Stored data
==================================================
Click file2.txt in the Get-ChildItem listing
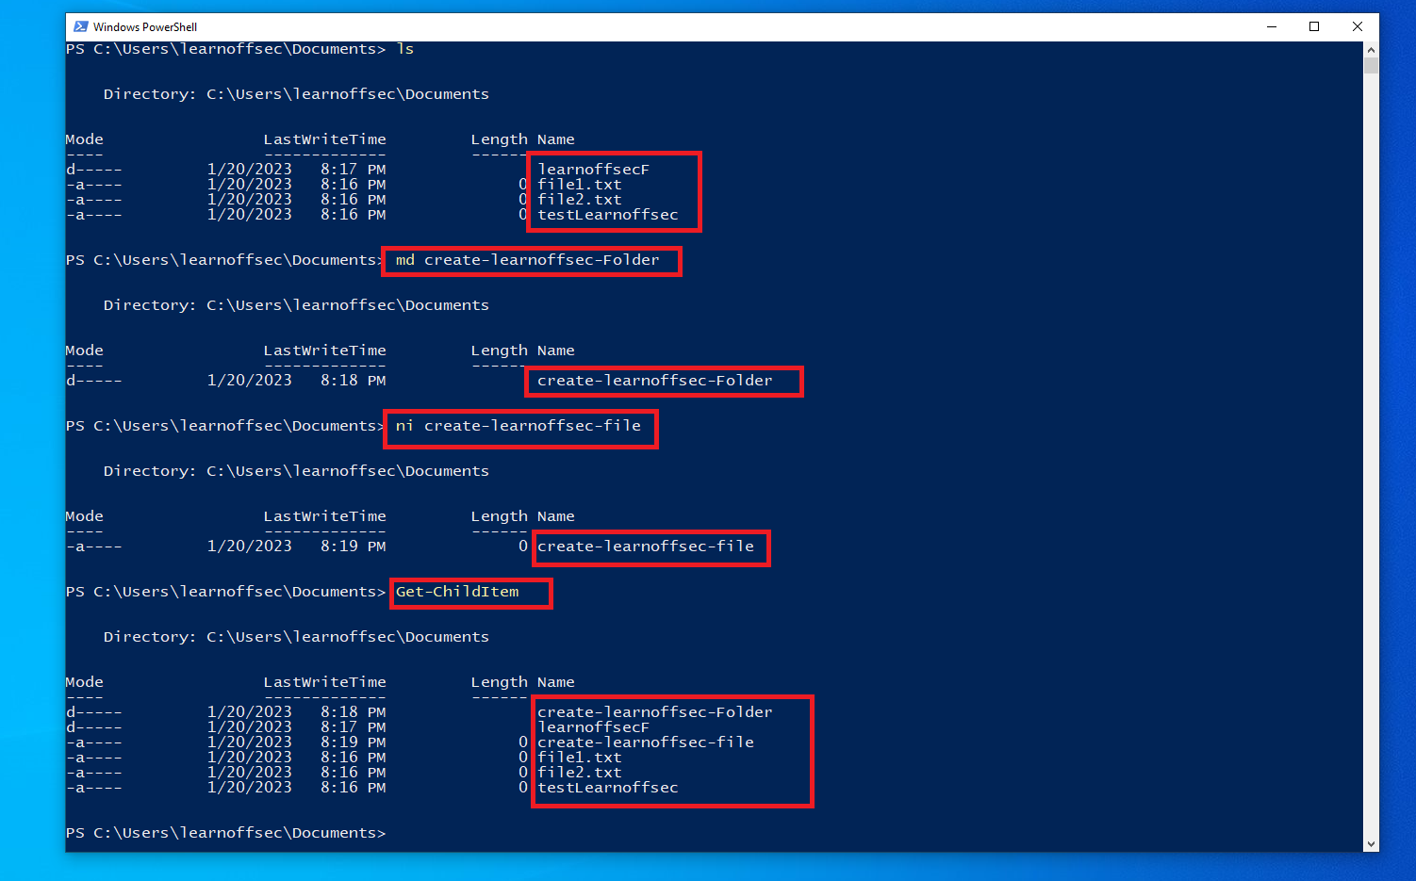click(x=580, y=773)
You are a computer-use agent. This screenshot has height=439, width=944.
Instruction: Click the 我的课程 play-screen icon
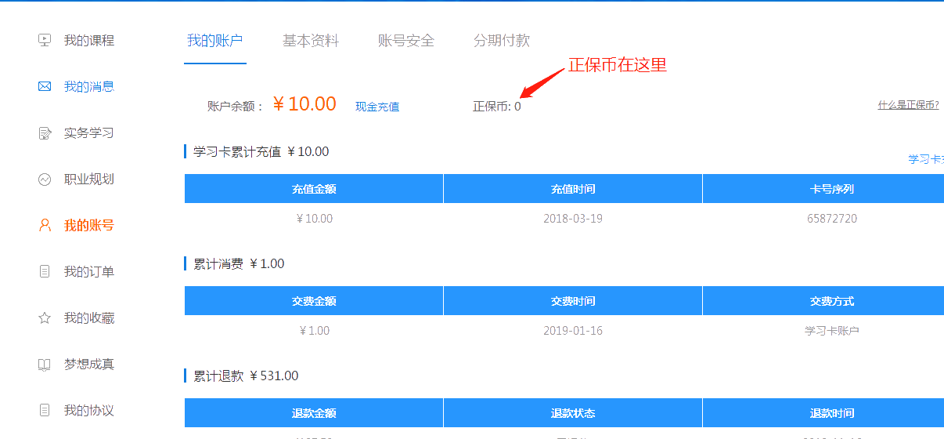pyautogui.click(x=45, y=40)
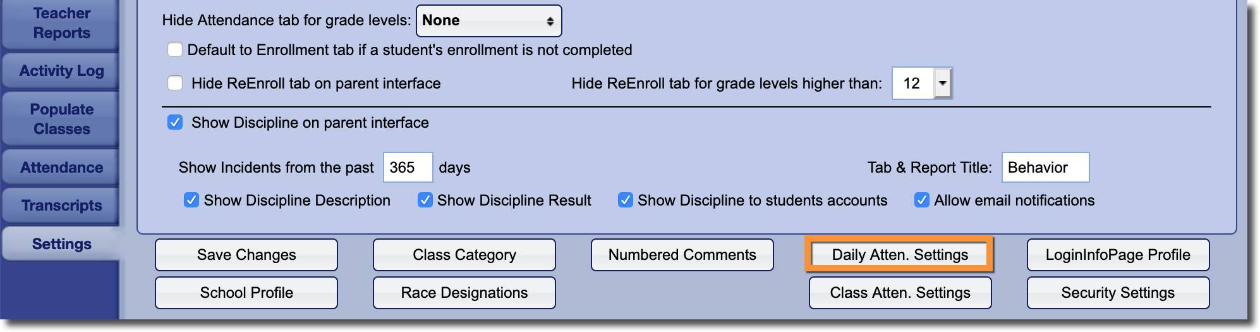Toggle Show Discipline Result checkbox

425,200
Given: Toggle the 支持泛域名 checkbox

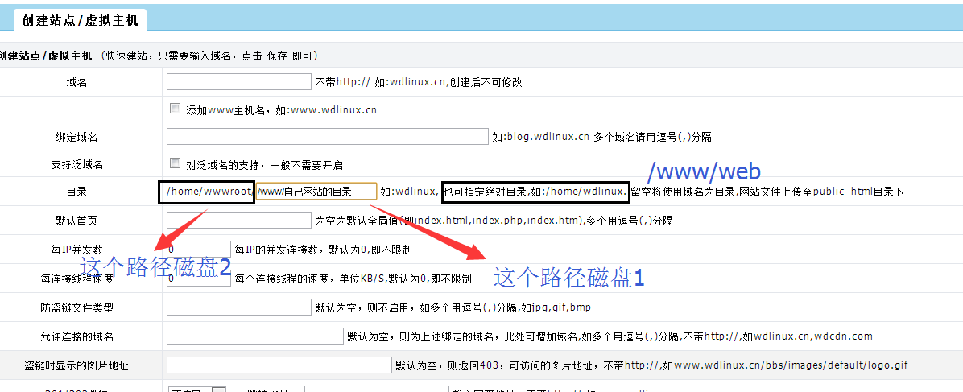Looking at the screenshot, I should [175, 163].
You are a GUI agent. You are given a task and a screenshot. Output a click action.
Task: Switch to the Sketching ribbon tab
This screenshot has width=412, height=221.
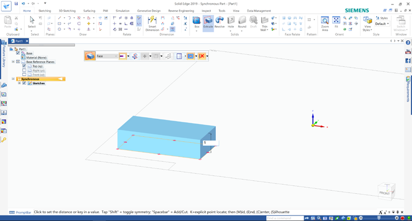[45, 11]
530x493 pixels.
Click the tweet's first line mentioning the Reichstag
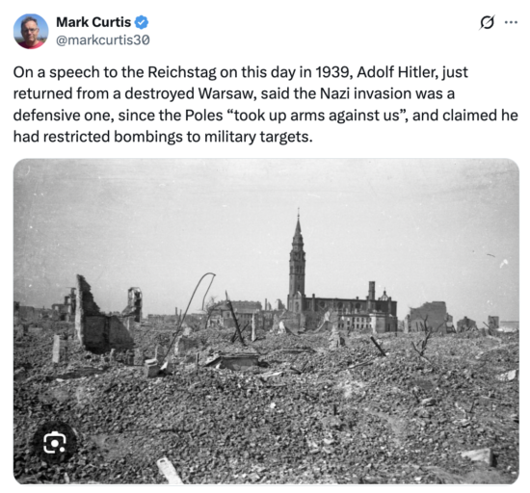pyautogui.click(x=240, y=72)
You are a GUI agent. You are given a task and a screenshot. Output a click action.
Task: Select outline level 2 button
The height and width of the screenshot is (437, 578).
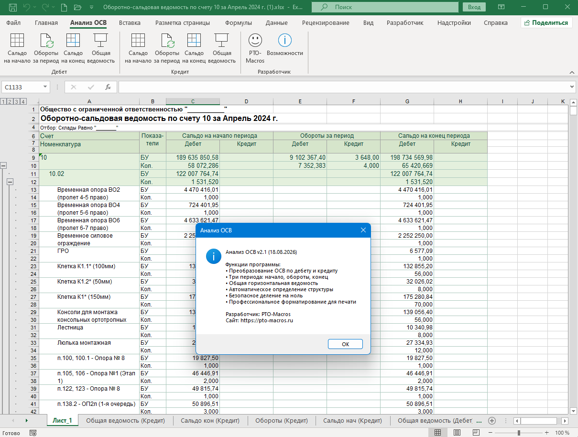[x=10, y=101]
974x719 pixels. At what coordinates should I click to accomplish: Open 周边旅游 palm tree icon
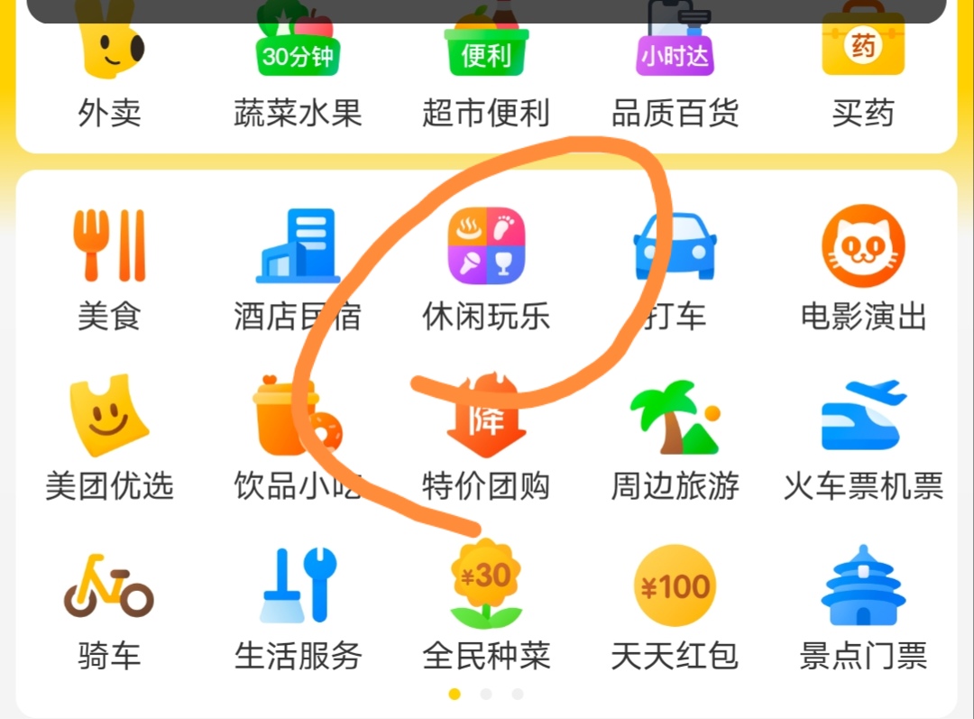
==================================================
◆ What you are asked to do ◆
The entries above need to be output again in full, exactly, and without pictures.

◆ Task output ◆
Click file2.txt in the Get-ChildItem listing
click(x=580, y=773)
You are a computer-use agent. This screenshot has height=439, width=944.
Instruction: Click the 我的课程 play-screen icon
pyautogui.click(x=45, y=40)
Toggle Show Discipline Result checkbox

425,200
Given: Toggle the 支持泛域名 checkbox

Looking at the screenshot, I should [175, 163].
You are a GUI agent. You are given a task and a screenshot. Output a click action.
Task: Switch to the Sketching ribbon tab
This screenshot has width=412, height=221.
[45, 11]
530x493 pixels.
Click the tweet's first line mentioning the Reichstag
pyautogui.click(x=240, y=72)
You are a GUI agent. You are given a task and a screenshot. Output a click action.
Task: Select outline level 2 button
The height and width of the screenshot is (437, 578).
[x=10, y=101]
974x719 pixels. At what coordinates should I click to accomplish: Open 周边旅游 palm tree icon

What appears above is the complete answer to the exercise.